The Thanksgiving meal isn’t complete without a sweet treat, and the dessert that always gets the holiday nod is pie.
Whether your pie flavor of choice is the fall favorite pumpkin or the traditional apple, you’ll want a pie crust with just the right amount of flake. And the best base comes from crusts made from scratch. Don’t fret – we take the guesswork out of crafting pie crusts with this hearty dough recipe.
Pie Crust Dough
- 18 oz (4 1/2 sticks) unsalted butter, cubed, frozen
- 28 oz pastry flour
- 4 1/2 oz sugar
- 1 1/2 tsp kosher salt
- 4 eggs
- 1 1/2 oz (3 tbsp) cold water
- 1 egg white, beaten
To make the pie crust dough, combine the dry ingredients in a stand mixer, fitted with a paddle attachment. Add the butter. Mix on low until the butter is broken down into pea-sized pieces.
Add the eggs, one at a time, waiting until each egg is incorporated before adding the next.

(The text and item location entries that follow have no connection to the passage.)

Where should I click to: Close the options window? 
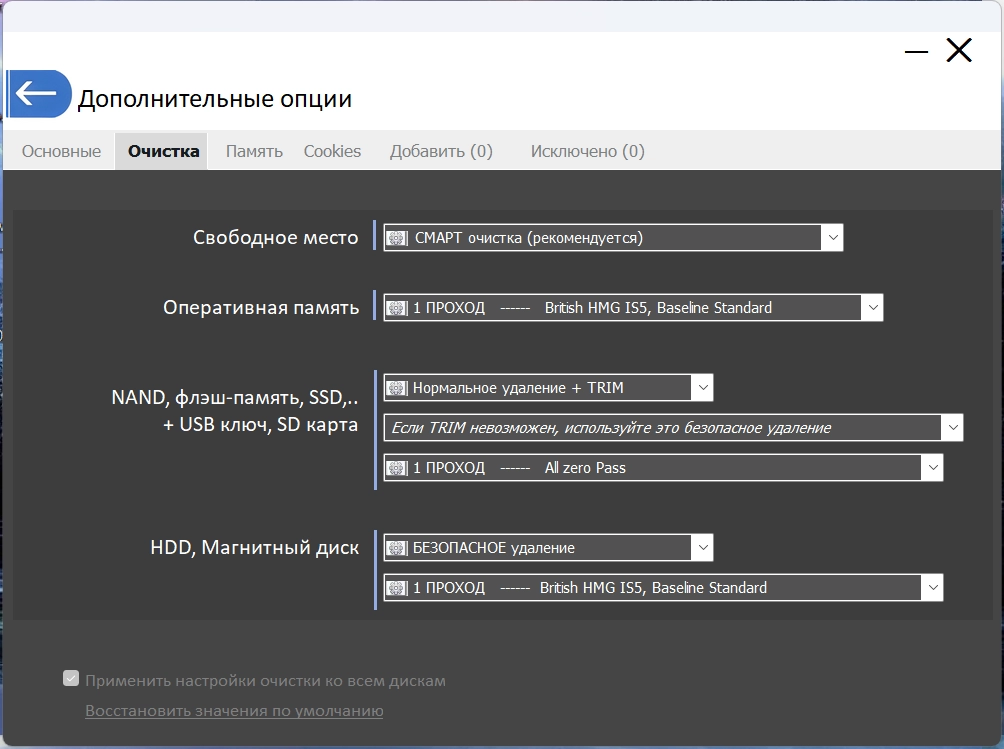(x=958, y=51)
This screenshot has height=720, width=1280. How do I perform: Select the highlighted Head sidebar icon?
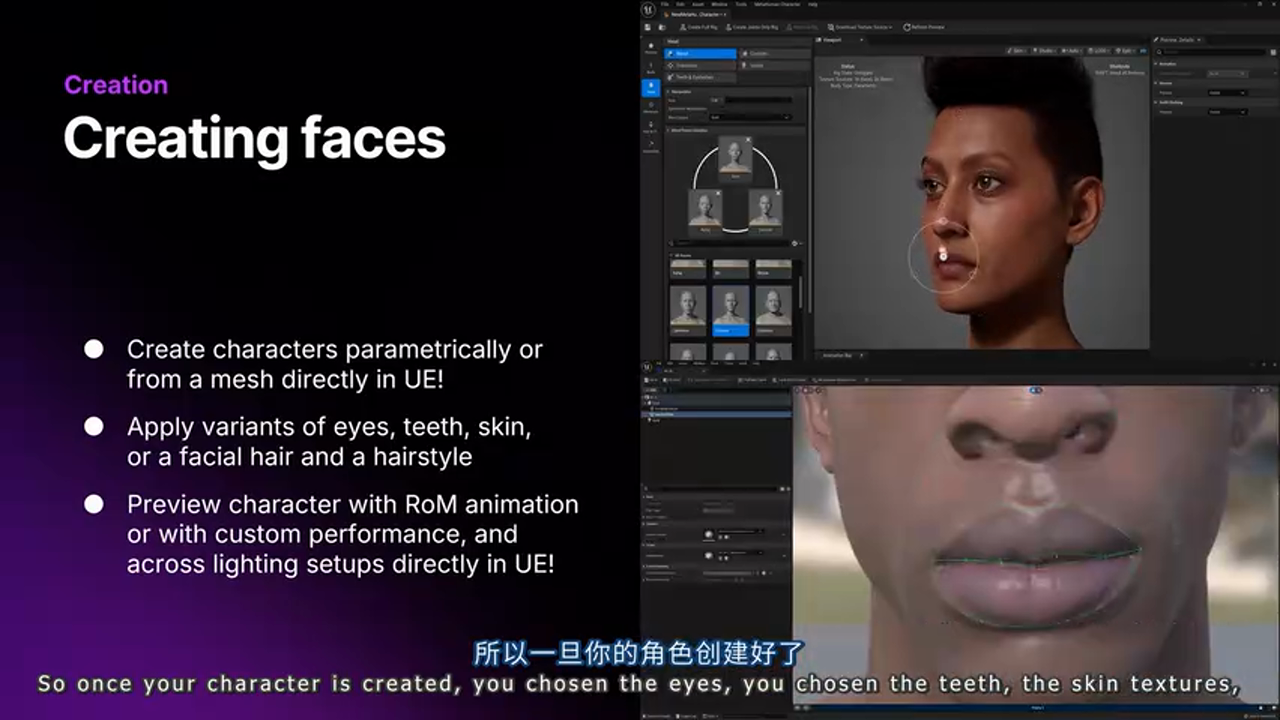tap(650, 88)
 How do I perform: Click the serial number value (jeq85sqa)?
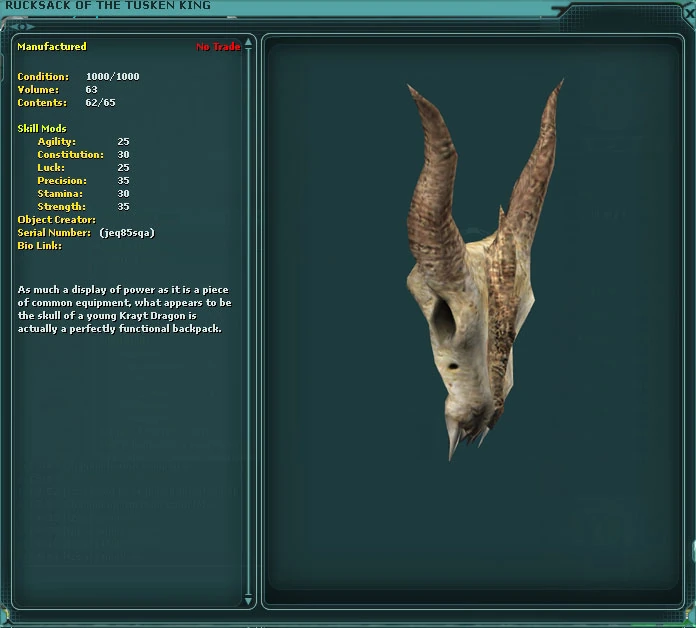127,233
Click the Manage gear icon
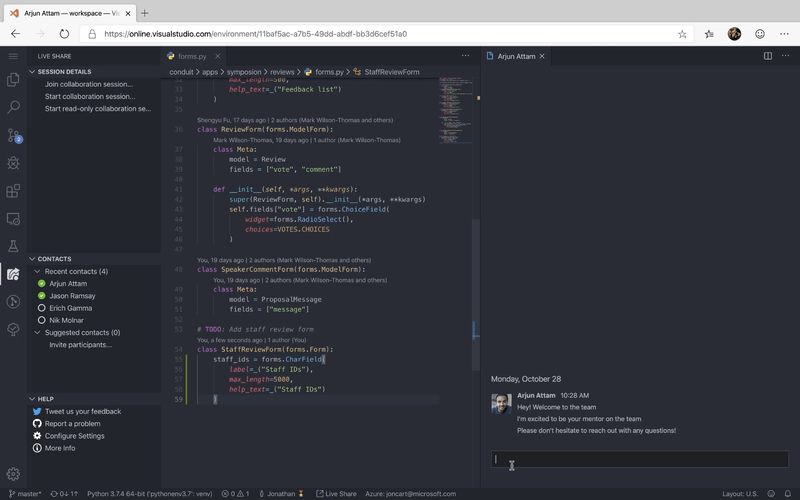800x500 pixels. (13, 474)
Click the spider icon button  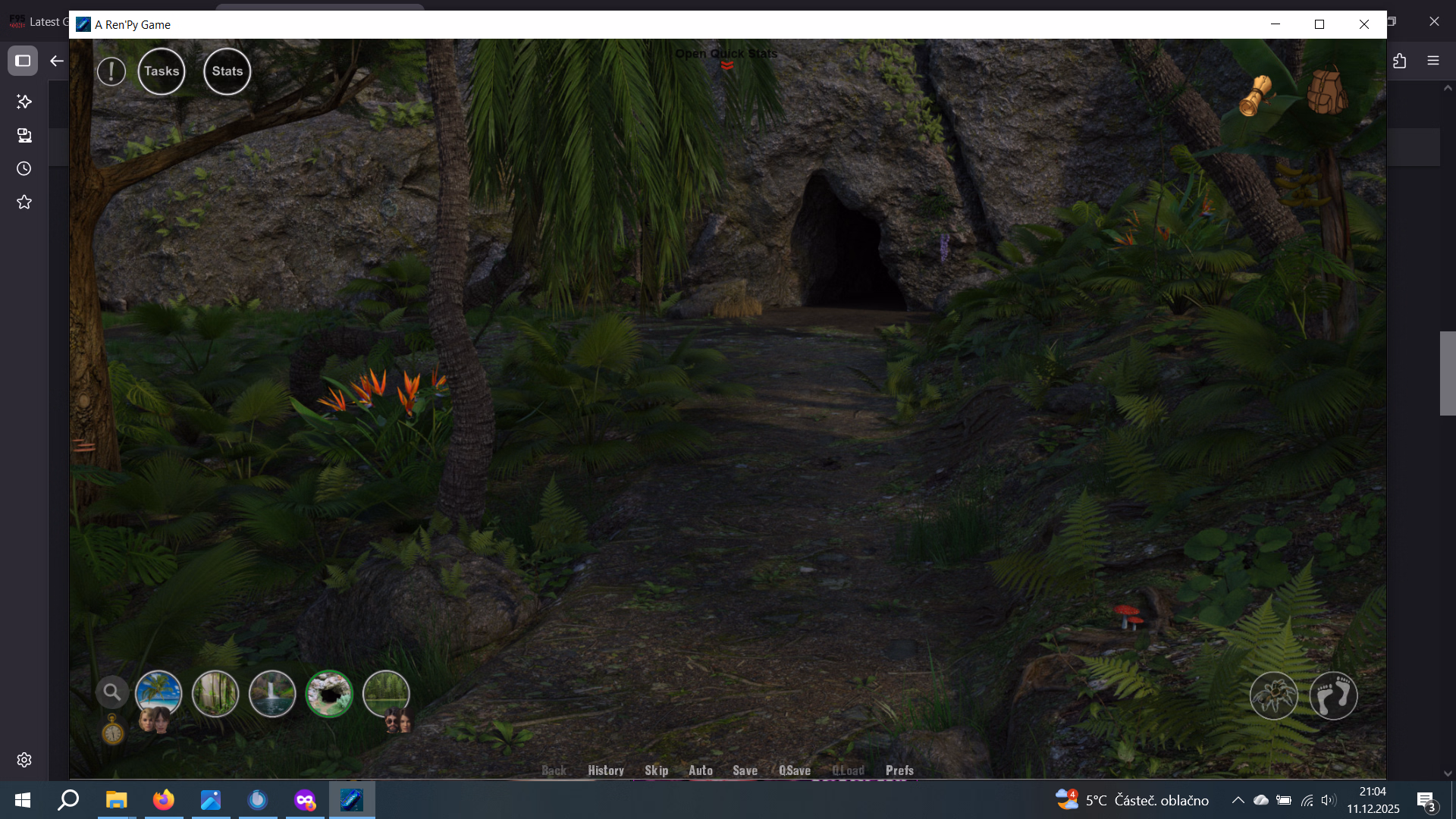[1274, 695]
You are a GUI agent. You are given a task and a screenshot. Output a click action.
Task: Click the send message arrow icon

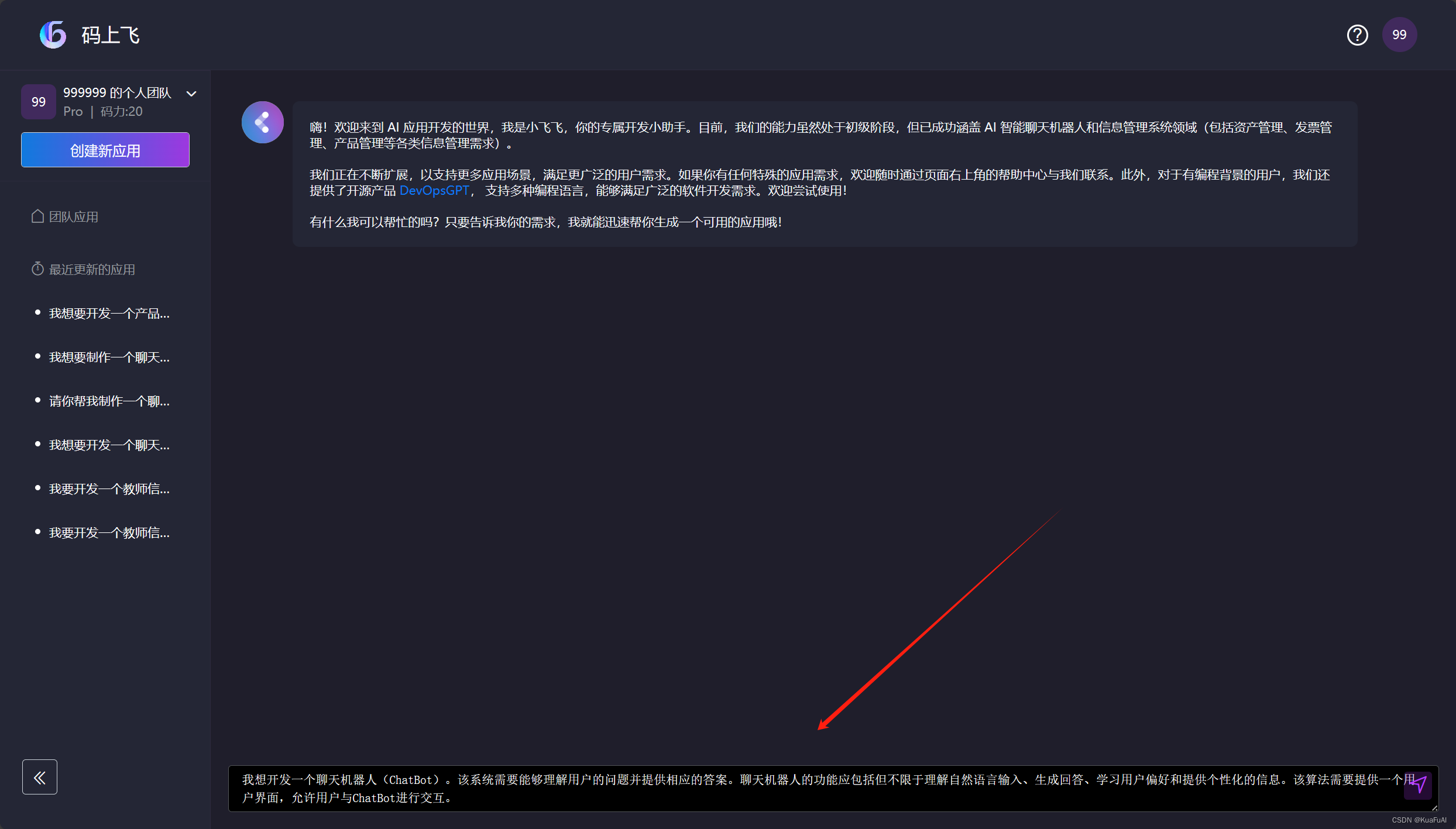(1418, 785)
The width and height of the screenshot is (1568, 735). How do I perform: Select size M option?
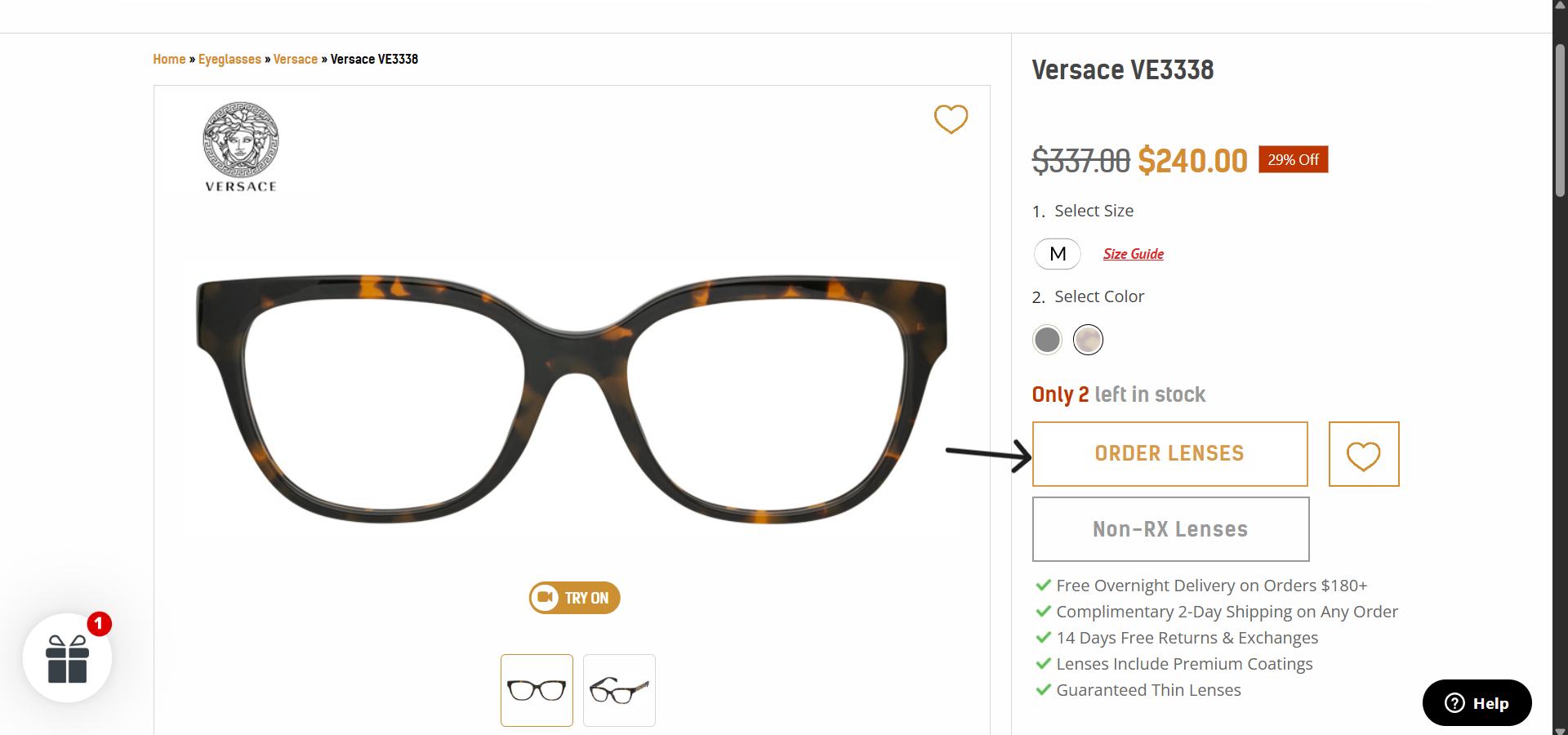1058,254
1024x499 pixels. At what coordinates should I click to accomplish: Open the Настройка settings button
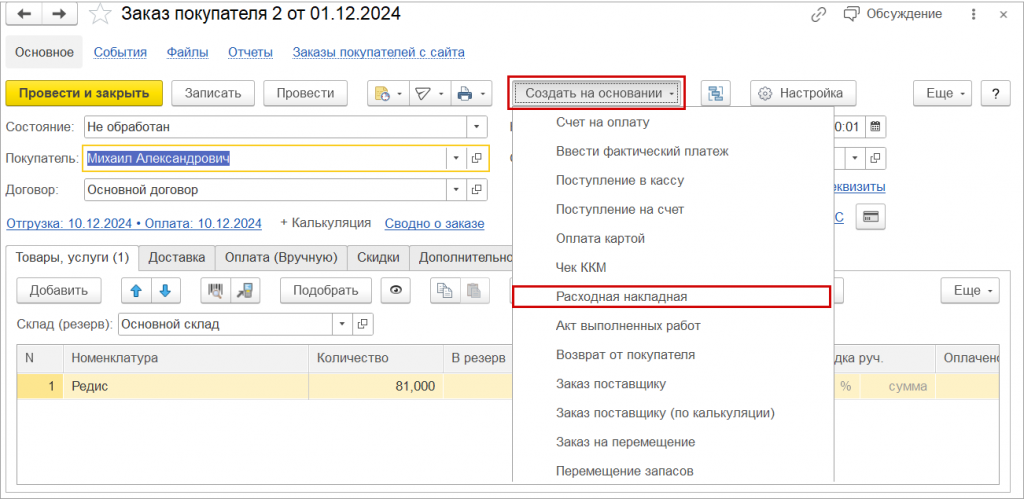pyautogui.click(x=801, y=93)
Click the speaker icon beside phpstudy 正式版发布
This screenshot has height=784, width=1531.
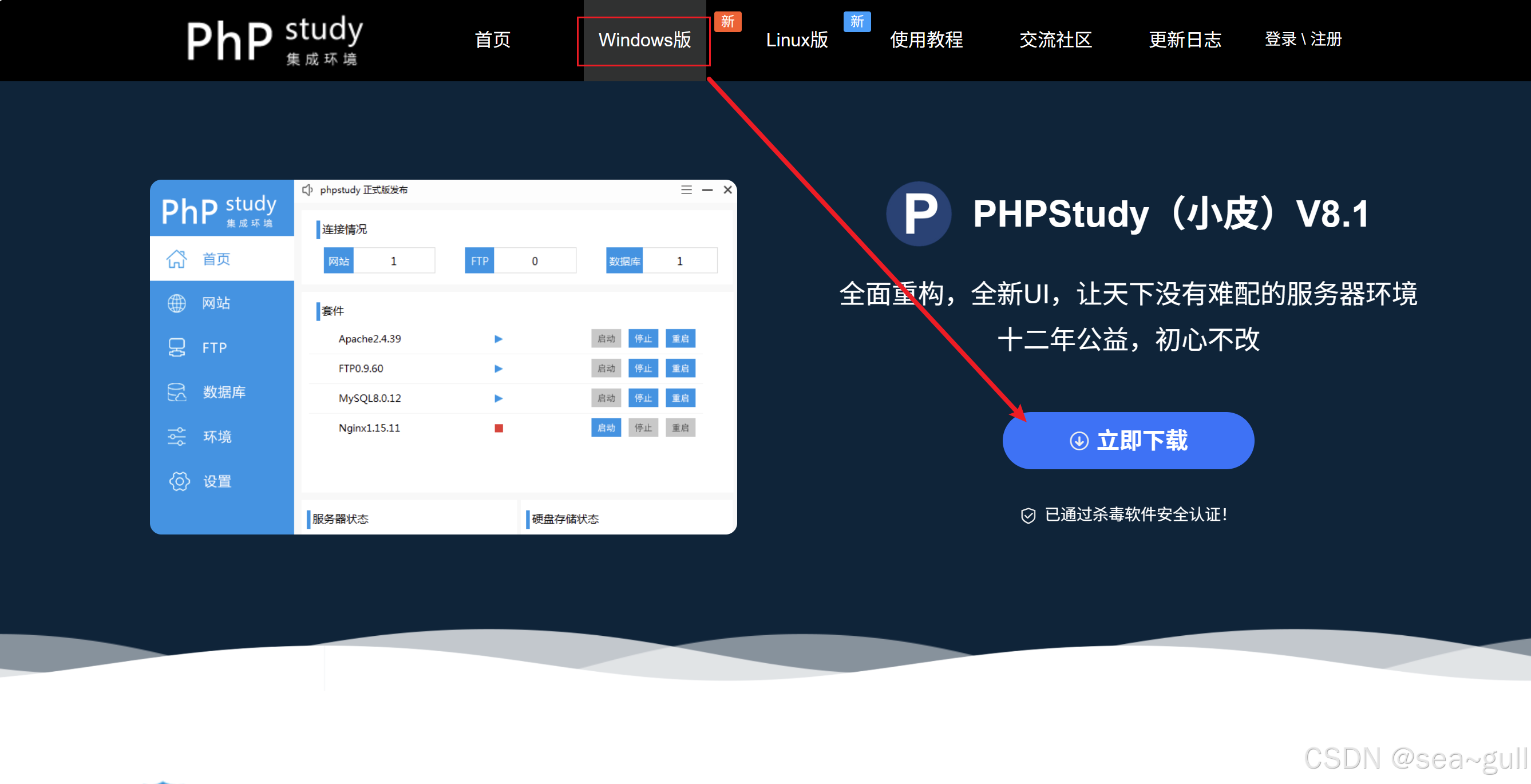click(307, 189)
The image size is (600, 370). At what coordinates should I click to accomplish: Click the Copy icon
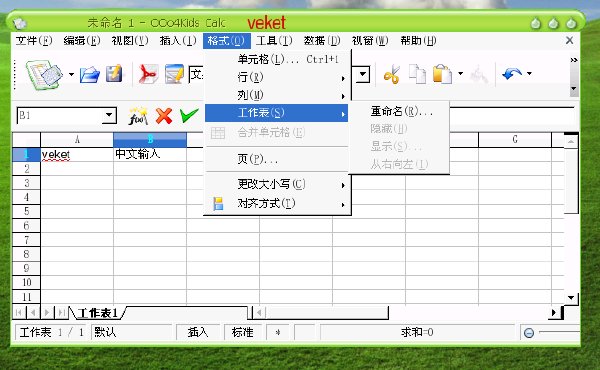[x=417, y=74]
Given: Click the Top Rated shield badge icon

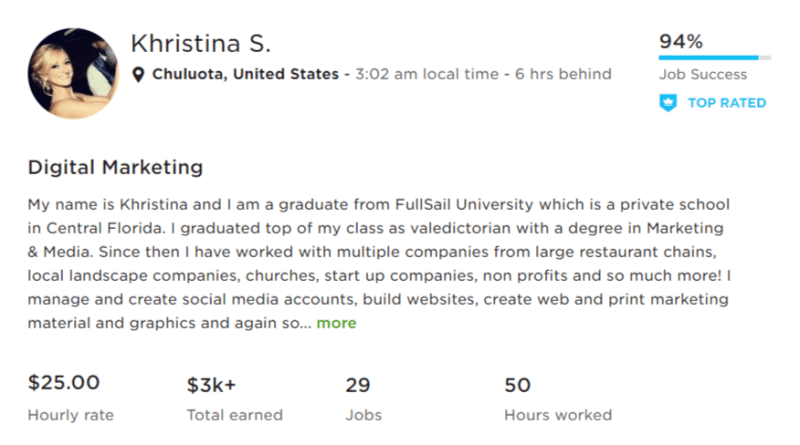Looking at the screenshot, I should tap(668, 103).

After the eggs are incorporated, add the cold water. Mix just until the dough comes together.
Turn out onto a floured work surface. Press into a one-inch thick rectangle, without working the dough much.
Wrap in plastic. Place in the refrigerator for at least 30 minutes.
Divide in half. Freeze half for later use. Roll out the other half to 12” diameter.
Place flattened dough in a greased pie dish by gently lifting the edges of the dough and pressing it down into the plate corners. Trim off excess and fold under 1” border under to form a hearty crust. Place in the refrigerator to chill.